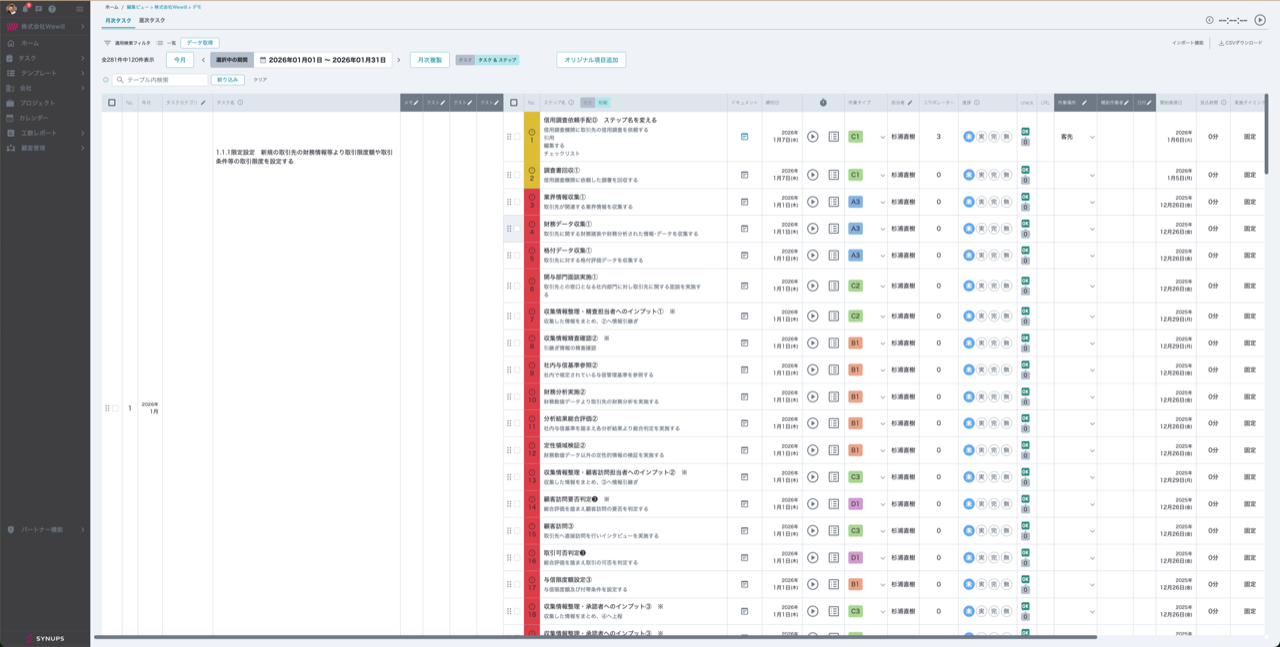Click the pencil icon next to 担当者 column header

(912, 102)
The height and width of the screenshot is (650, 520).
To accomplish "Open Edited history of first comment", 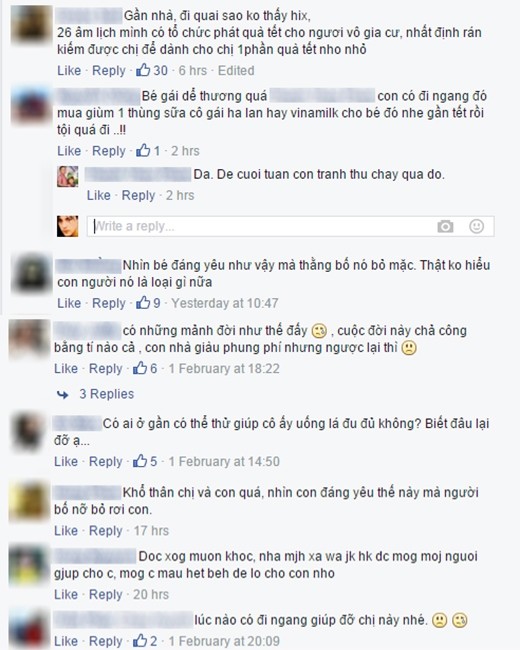I will [x=236, y=70].
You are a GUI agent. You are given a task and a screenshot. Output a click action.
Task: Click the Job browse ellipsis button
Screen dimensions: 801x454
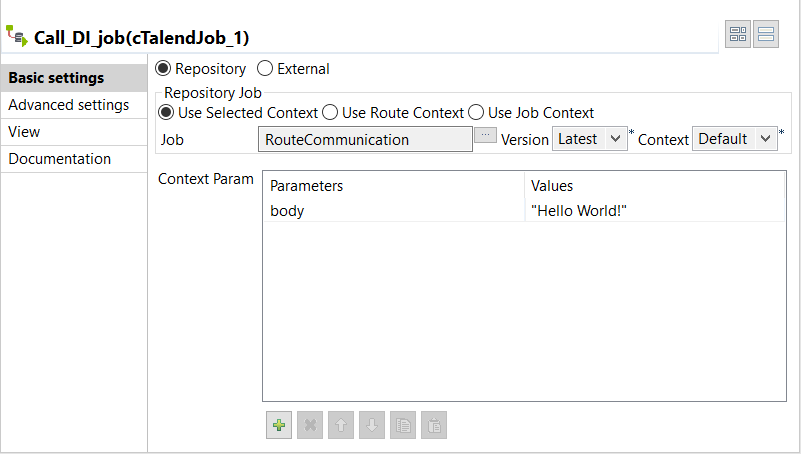[485, 135]
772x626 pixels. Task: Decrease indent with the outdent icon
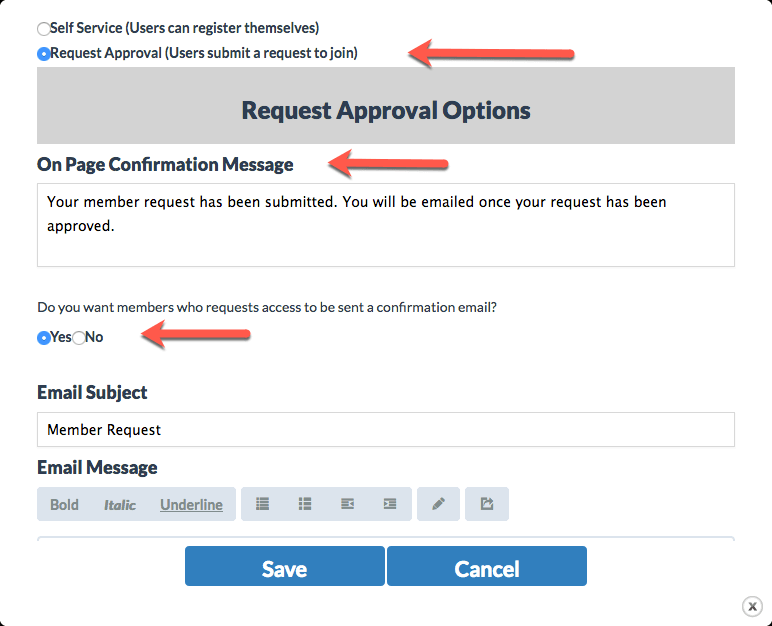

####

**Exercise brief**
Please give again only those lines that run from the one containing "Screen dimensions: 801x454" through the final line of the listing, both included, exactly as written and without pictures.

**Answer area**
Screen dimensions: 801x454
[485, 135]
772x626 pixels. Task: Decrease indent with the outdent icon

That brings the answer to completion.